LONDON (Reuters) - Buyout firm CVC CVC.UL is poised to receive preliminary bids for Mivisa MIVIS.UL, the Spanish food-can maker which it hopes will fetch 1 to 1.2 billion euros ($1.4 to $1.6 billion), people familiar with the matter said.
The potential sale underscores an improving market for the sale of industrial companies exposed to swings in the economy. First-round bids are due on Friday, the people said, and are likely to come from both rival private equity firms and competing packaging companies.
With Mivisa touted as a candidate for an initial public offering (IPO) earlier this year, it also highlights a trend of private equity firms opting to sell portfolio companies rather than brave rocky public markets.
Private equity suitors could include major U.S. firms such as Blackstone Group LP (BX.N), the Carlyle Group CYL.UL and Apollo Management LP APOLO.UL, some of the people said.

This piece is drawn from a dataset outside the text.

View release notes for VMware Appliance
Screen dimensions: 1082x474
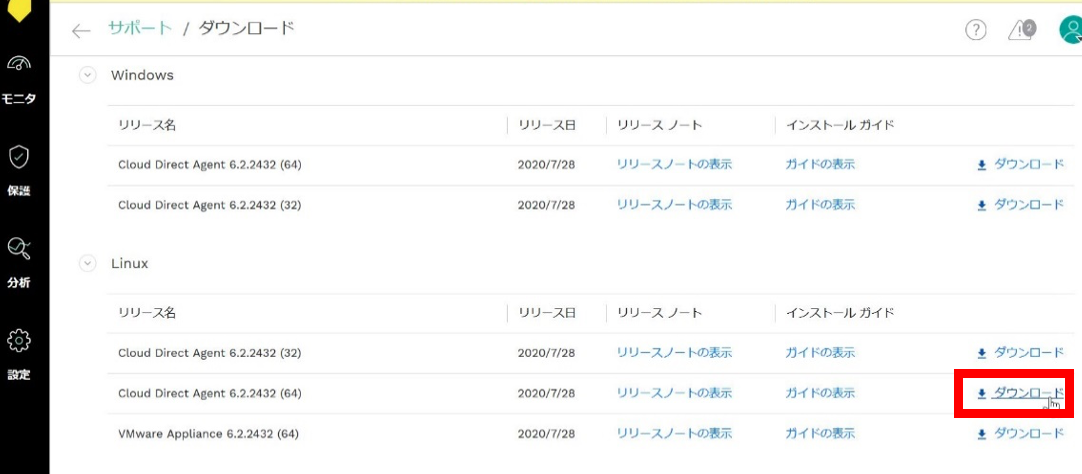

Apollo earlier this year lost out in a bidding war for Pactiv Corp PTV.N, the U.S. maker of Hefty trash bags.
Blackstone, Carlyle and CVC declined to comment. Apollo and Mivisa could not immediately be reached for comment by Reuters.
Mivisa’s listed peers include Silgan Holdings Inc (SLGN.O), based in Woodland Hills, California, which says it is the largest metal food-can supplier in North America.

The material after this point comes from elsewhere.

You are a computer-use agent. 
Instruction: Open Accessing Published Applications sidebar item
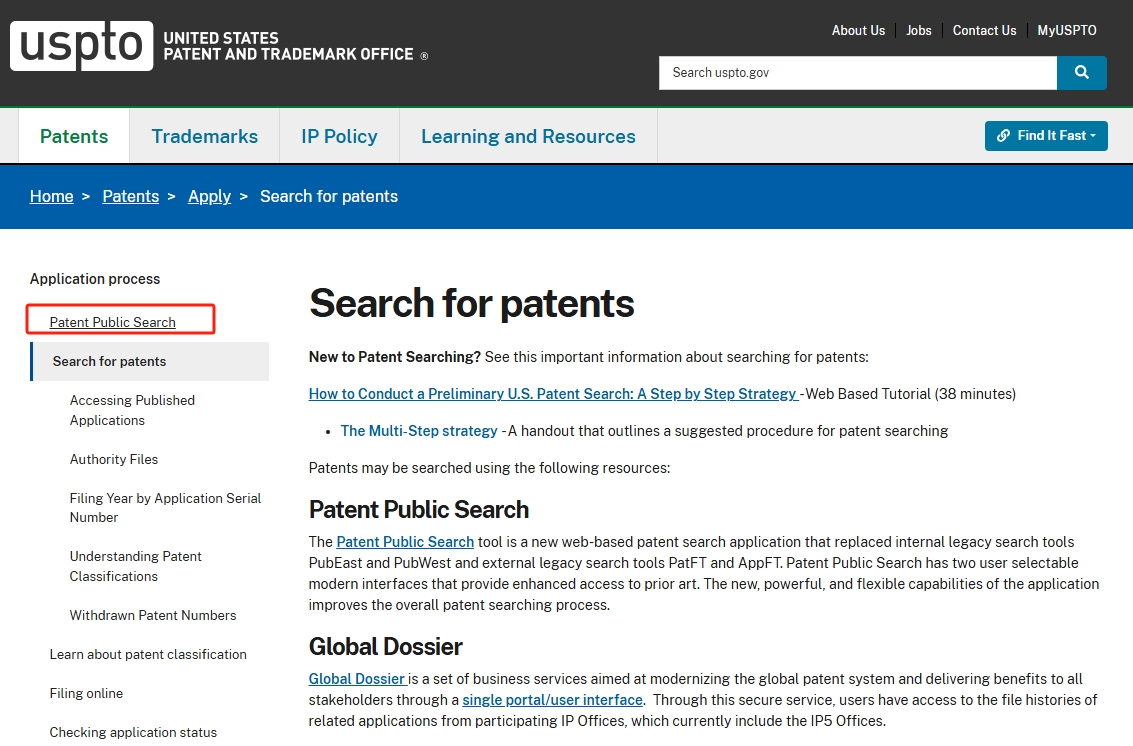(x=132, y=410)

Based in Murcia in south-eastern Spain, Mivisa does not disclose financial information. However, one of the people familiar with the matter said it had an earnings before interest, tax, depreciation and amortization (EBITDA) margin of more than 20 percent.
Current EBITDA is about 125 to 130 million euros, this person said -- meaning CVC is seeking somewhere between 7.7 and 9.6 times this earnings number. Last year’s sales totaled $691.45 million, according to Thomson Reuters data.
News of the potential deal comes days after Doughty Hanson & Co DOUHA.UL agreed to sell metal-packaging firm Impress, which it had owned since 1997, to privately owned Irish glassmaker Ardagh Glass ARDG.UL.
Ardagh, whose biggest shareholder is chairman Paul Coulson, has immediately moved to refinance the 1.7 billion euro deal with high-yield bonds in dollars and euros.
Mivisa, founded by Spain’s Vivancos family in 1972, has already spent nearly a decade in private equity hands.
It was acquired by Impala Capital Partners in 2001, who later brought in PAI Partners. The duo then sold Mivisa to CVC in 2005 in a deal that placed an enterprise value of 527 million euros on the company, according to Thomson Reuters data.
In 2007 Mivisa took out new loans totaling 662 million euros, Thomson Reuters Loan Pricing Corp (LPC) data show, to fund a dividend payment to CVC and further growth.
In May Dow Jones reported CVC had put Mivisa up for sale but said it had not abandoned listing plans.